The 3,000 sq ft set-up at the National Gallery Singapore has won praise for serving delicious Singapore dishes from the Chinese, Indian, Malay, Eurasian and Peranakan communities, in an elegant setting.
18) YEOW KAI CHAI, 47, Singapore Writers Festival director
This year's Singapore Writers Festival, which broadened its line-up to include music, drama, dance and art events, proved a hit, drawing an audience of about 19,700, with ticket sales growing by 30 per cent compared with those last year.
Its director Yeow Kai Chai, a poet and former Straits Times journalist, debuts on the Power List for giving the literary festival a multi-faceted direction while retaining its mass appeal.
19) MR ZHANG WENJIE, 41, festival director, Singapore International Film Festival, and MS YUNI HADI, 39, executive director
At the Singapore International Film Festival screening of Cemetery Of Splendour (2015), award-winning Thai film-maker Apichatpong Weerasethakul had said the occasion meant more to him than being screened at the Cannes Film Festival.

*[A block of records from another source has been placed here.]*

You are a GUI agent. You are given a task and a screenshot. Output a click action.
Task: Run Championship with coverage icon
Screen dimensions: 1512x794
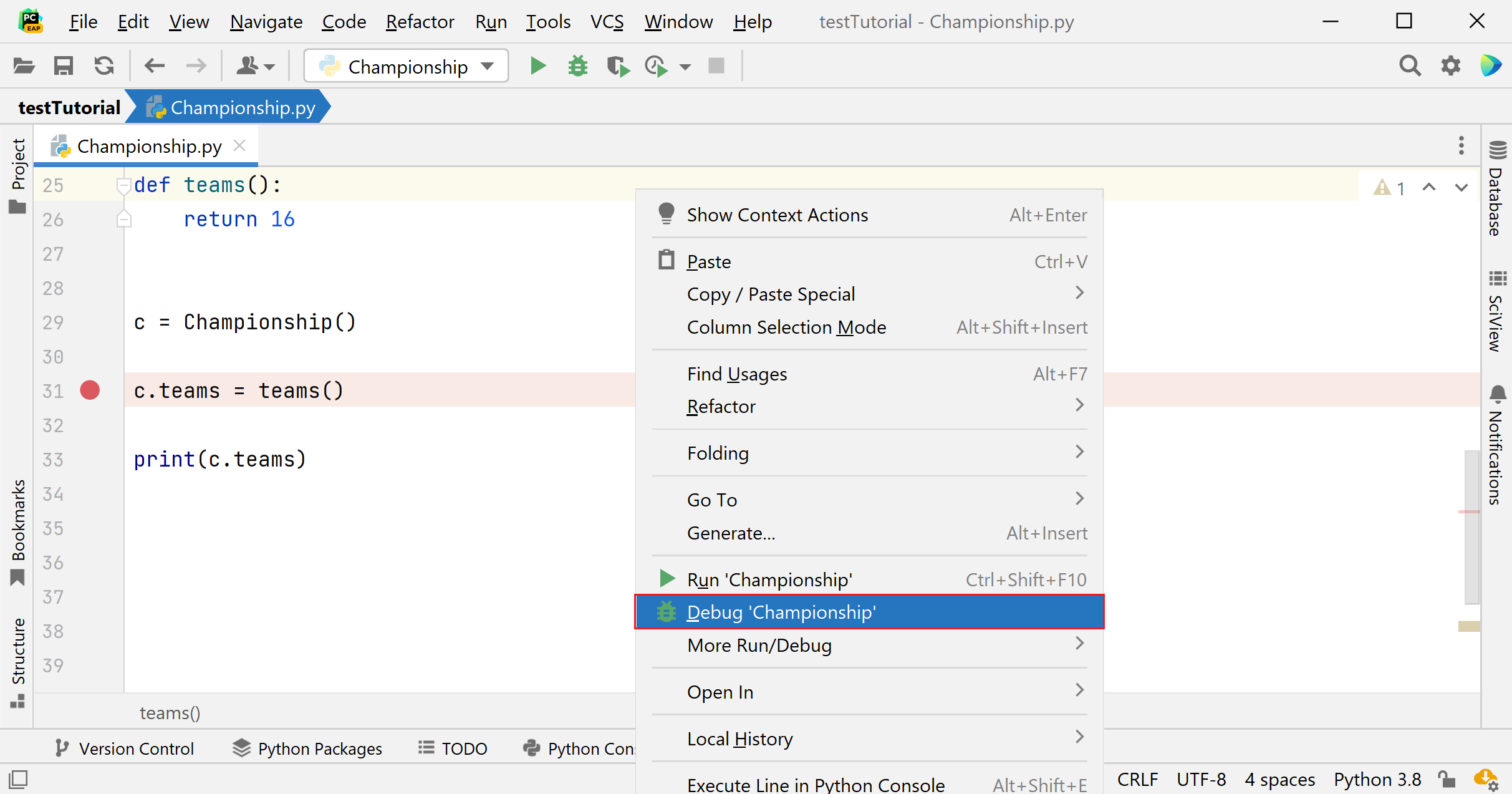617,65

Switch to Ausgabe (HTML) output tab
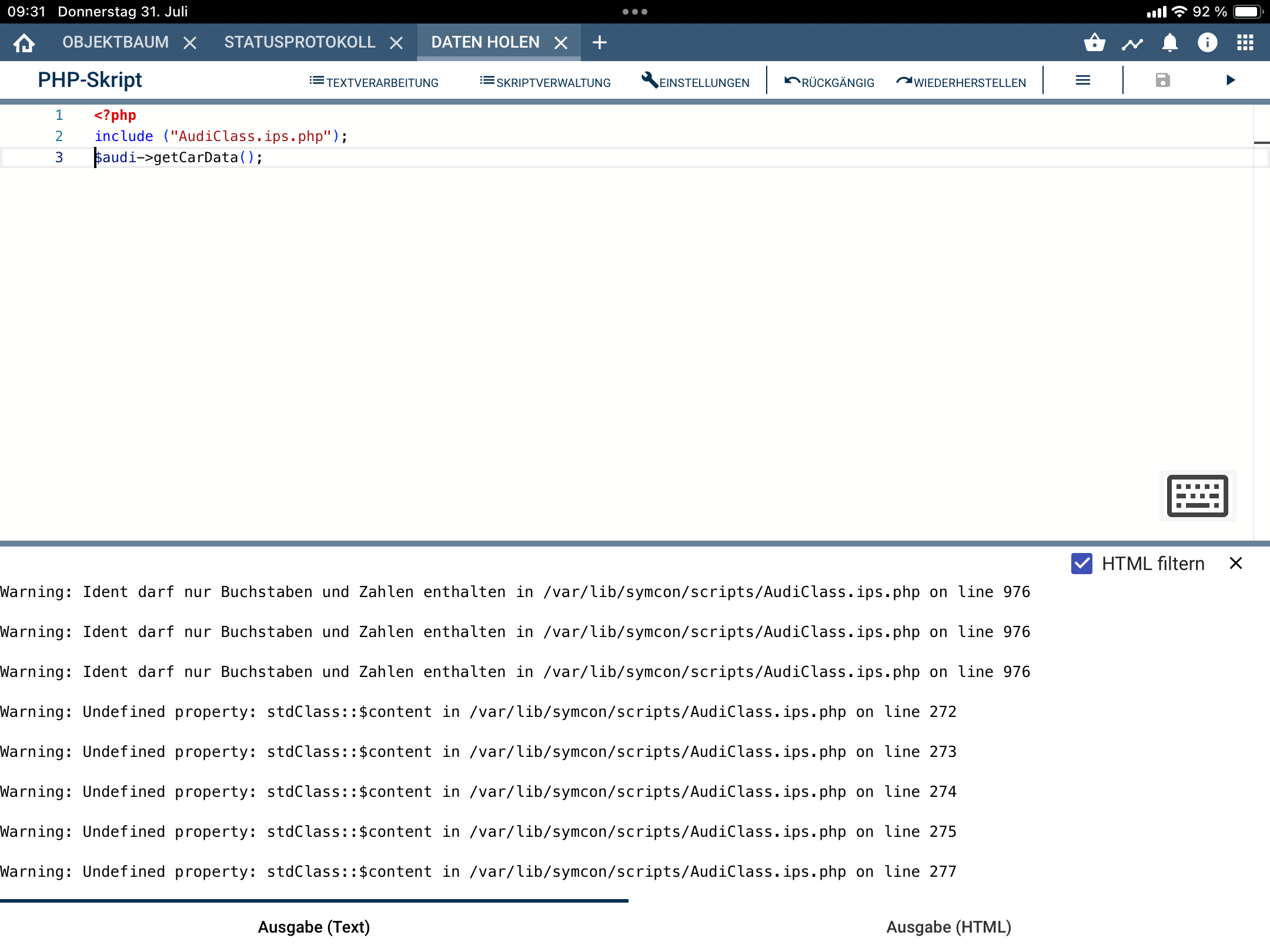(x=948, y=927)
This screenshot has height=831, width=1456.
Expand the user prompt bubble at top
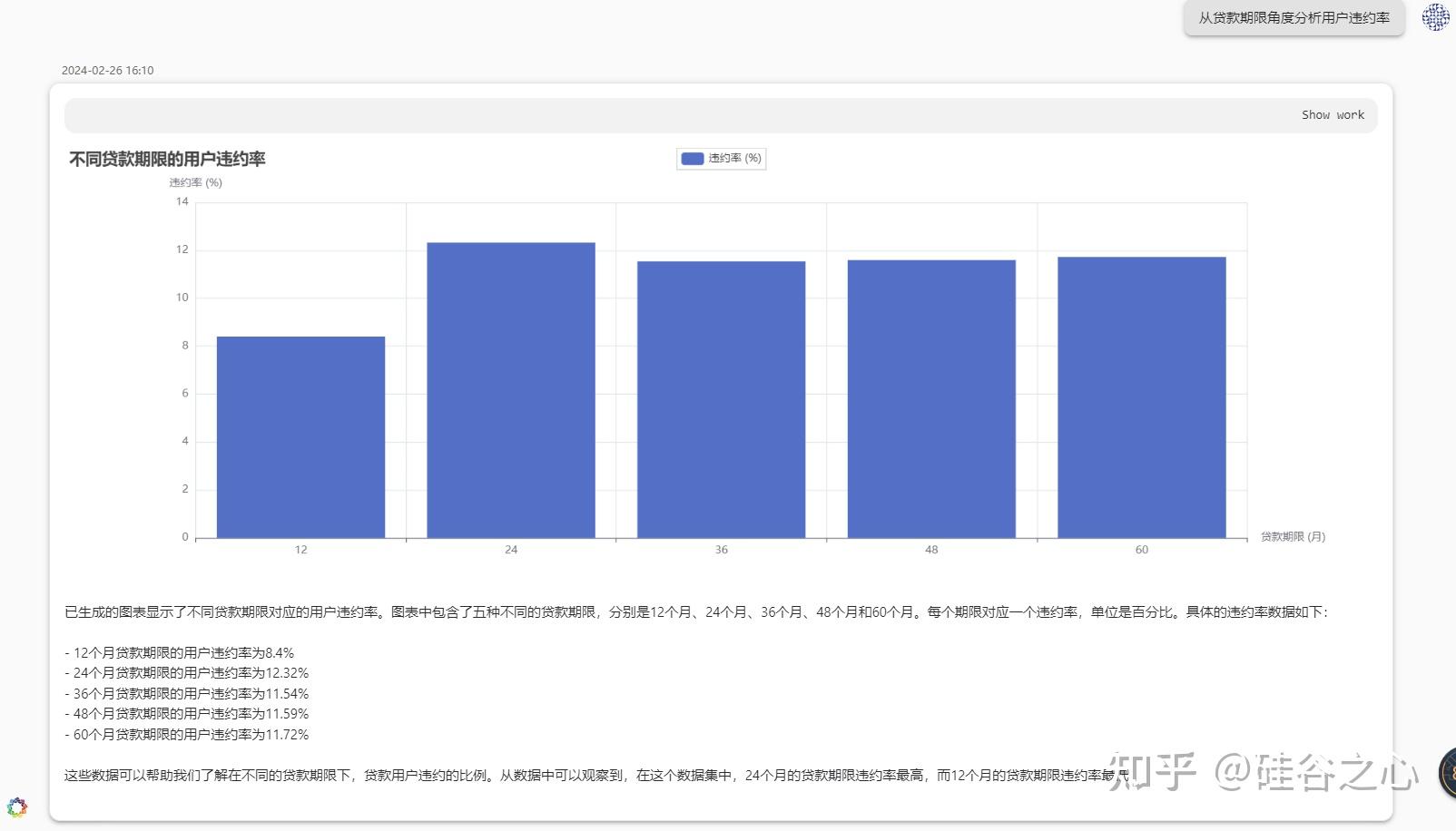tap(1294, 17)
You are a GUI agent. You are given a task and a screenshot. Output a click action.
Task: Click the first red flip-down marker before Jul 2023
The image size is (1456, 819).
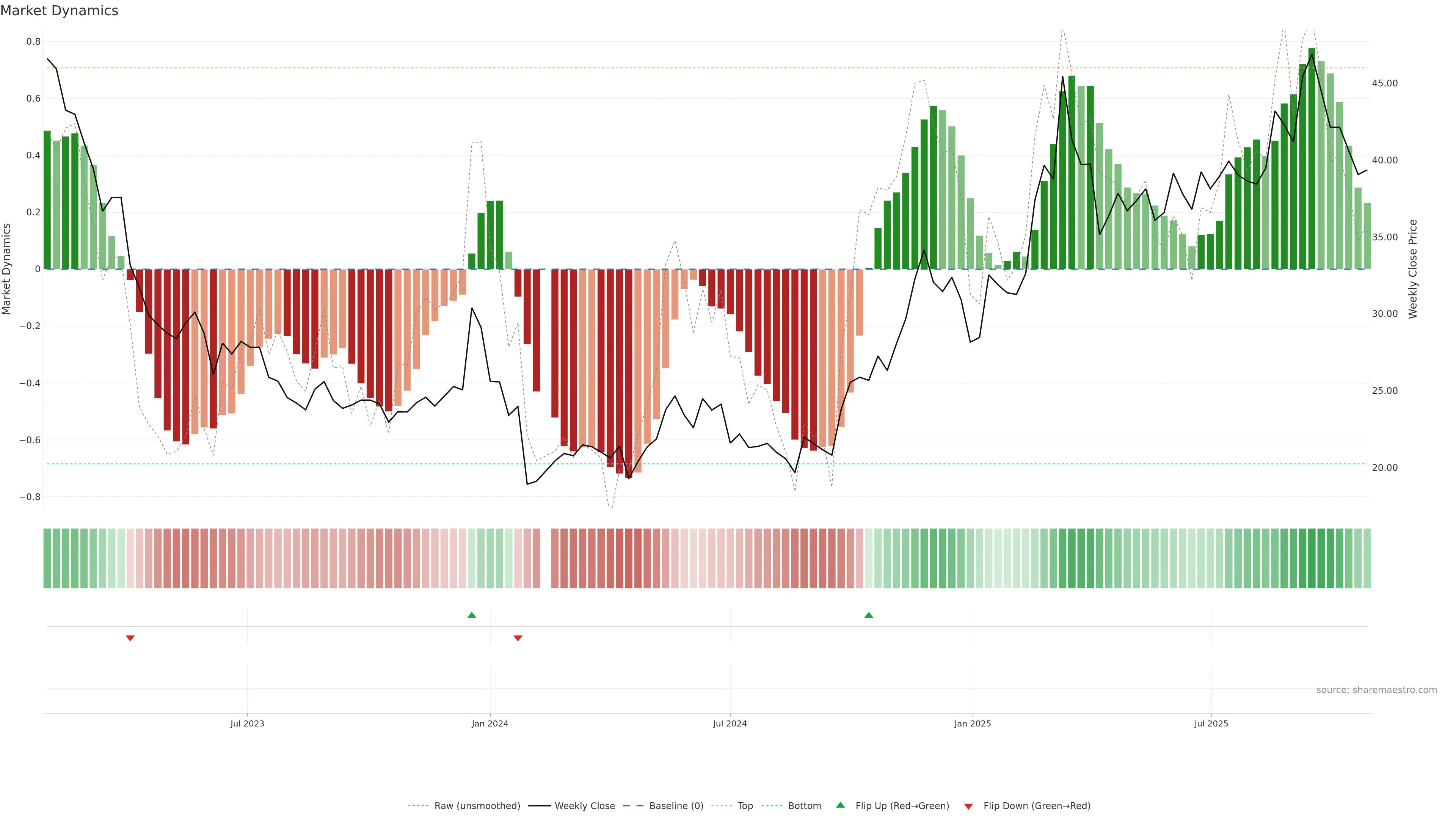[x=130, y=638]
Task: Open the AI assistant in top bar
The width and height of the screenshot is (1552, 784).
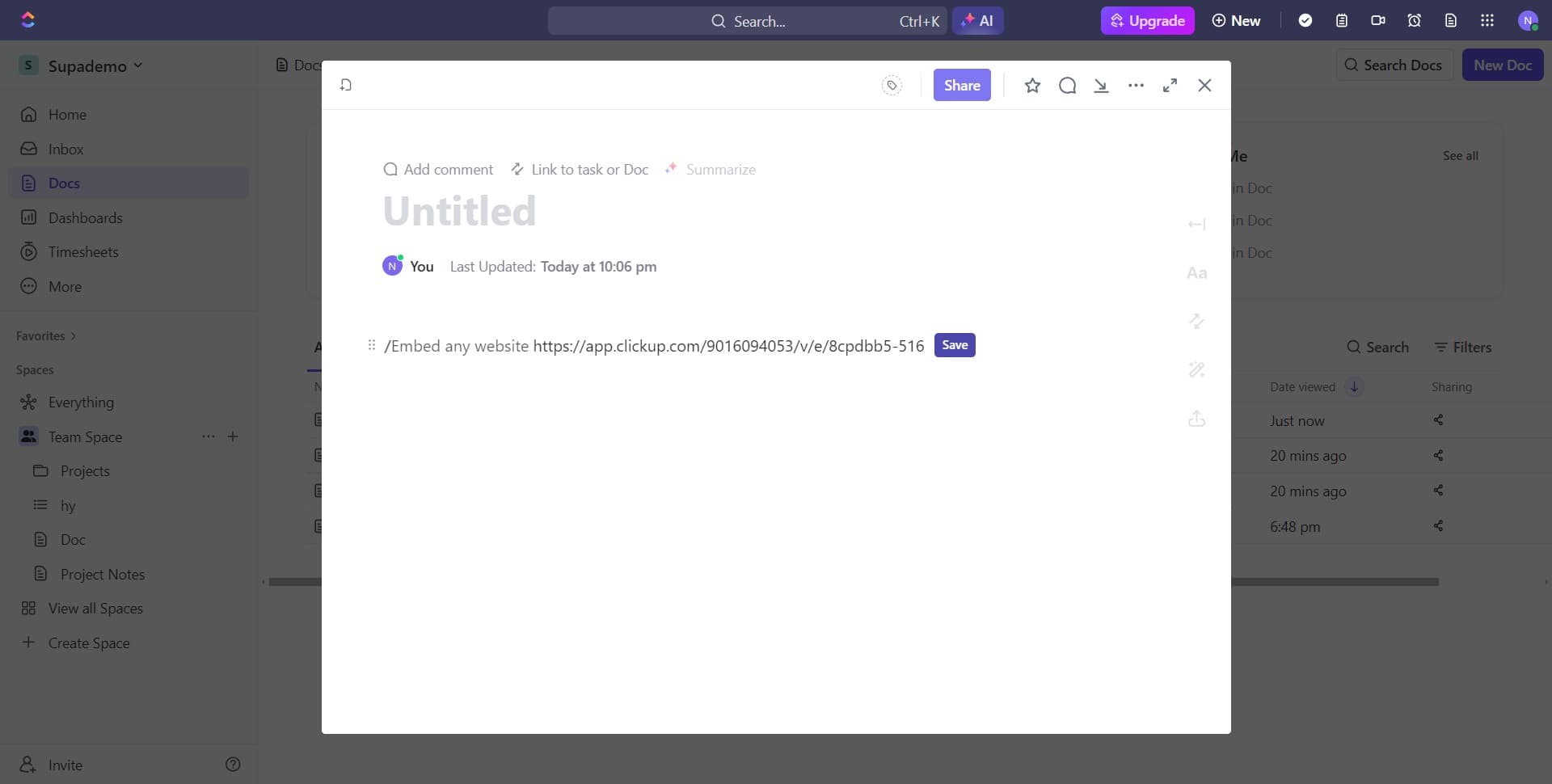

His film about Thailand's recent social and political history would probably not be allowed in his country without cuts. Weerasethakul, who won the Palme d'Or in 2010 for Uncle Boonmee Who Can Recall His Past Lives, had said he would never censor his work.
She might have been eliminated from China's televised competition I Am A Singer 3 twice, but singer Kit Chan still ended up winning big.
The high-profile stint opened doors in mainland China, leading to the home-grown singer's first regional tour and a recently inked contract with major Chinese record label Taihe Music Group. The music group is merging with search engine giant Baidu's music platform, Baidu Music.